→ **EXERCISE OBJECTIVE**
Lines with the word "button": copy all of them from the entries below.

→ **GIVEN RECORDS**
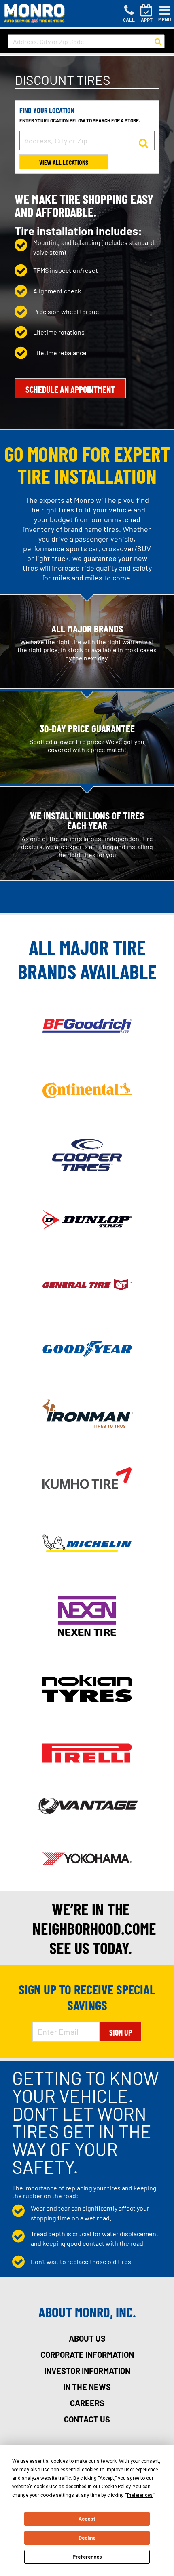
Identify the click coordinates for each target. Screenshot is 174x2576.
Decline (87, 2538)
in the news (87, 2387)
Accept (87, 2519)
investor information (87, 2371)
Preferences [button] (140, 2495)
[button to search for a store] (158, 41)
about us (87, 2338)
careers (87, 2403)
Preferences (87, 2557)
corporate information (87, 2354)
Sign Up (120, 2032)
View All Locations (63, 162)
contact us (87, 2419)
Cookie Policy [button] (116, 2487)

→ **SOLUTION TO THE PROBLEM**
Preferences [button] (140, 2495)
[button to search for a store] (158, 41)
Cookie Policy [button] (116, 2487)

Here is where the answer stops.